Então, quais são as mudanças em grande escala que você acha que precisam acontecer para que não sejamos todos engolidos pelo trabalho fantasma?
Depender de um contrato de trabalho significa, essencialmente, que dependemos da disponibilidade de pessoas. Portanto, a intervenção número um de que os trabalhadores e as empresas precisam é reconstruir nosso contrato social de emprego em torno do valor da disponibilidade. Isso pressupõe que todos os adultos em idade produtiva têm o potencial de participar de nossa economia e são valiosos precisamente porque estão dispostos a trazer a capacidade humana distinta para responder aos pedidos de ajuda das pessoas aos projetos.

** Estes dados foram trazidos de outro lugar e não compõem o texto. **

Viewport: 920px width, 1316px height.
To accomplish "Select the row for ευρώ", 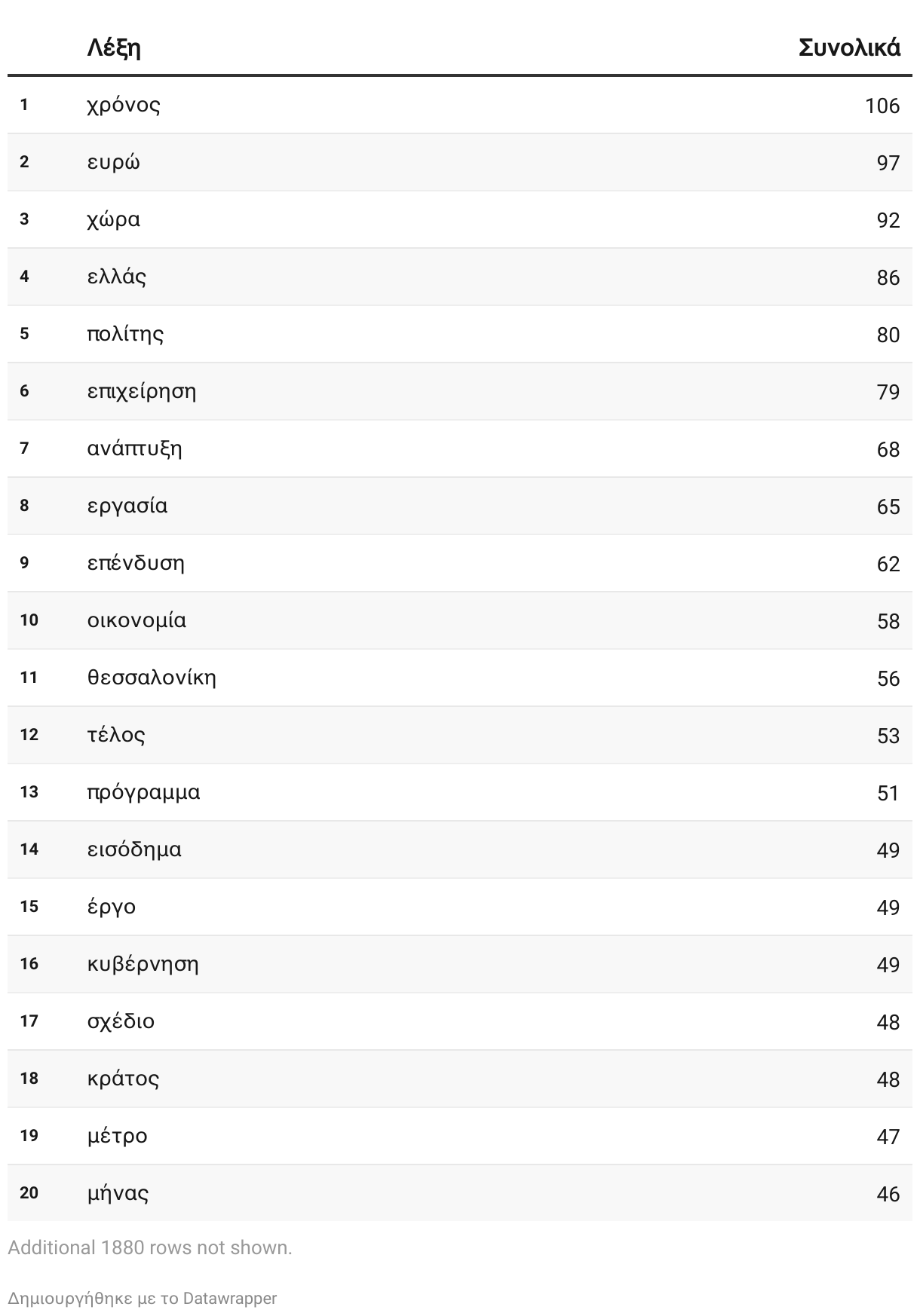I will point(460,162).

No momento, para garantir benefícios, gastamos muita energia tentando descobrir como trazer as pessoas para empregos de tempo integral, principalmente nos Estados Unidos. Devemos deixar de tentar garantir benefícios por meio de um local de trabalho. Em vez disso, devemos perguntar: “Quais são os benefícios que as pessoas precisam para poder participar deste tipo de economia?” Eles precisam de algumas coisas: acesso a assistência médica; folga remunerada; acesso a espaços saudáveis de co-working; colegas e redes de companheiros e acesso à educação continuada para aprender como avançar e expandir suas capacidades.
Além disso, o que a maioria das pessoas precisa para tornar o trabalho contratado apropriado é a capacidade de controlar três coisas: seu tempo, suas oportunidades e chances de contribuir com diferentes redes de colaboradores que lhes ensinarão coisas novas que podem aplicar no próximo projeto. Se os equiparmos para controlar sua participação na economia – tornar possível entrar e sair do mercado conforme necessário por conta de enfermidades, formar famílias, aprender novas capacidades para aplicá-las em diferentes projetos – eles estarão mais capacitados para um trabalho contratual.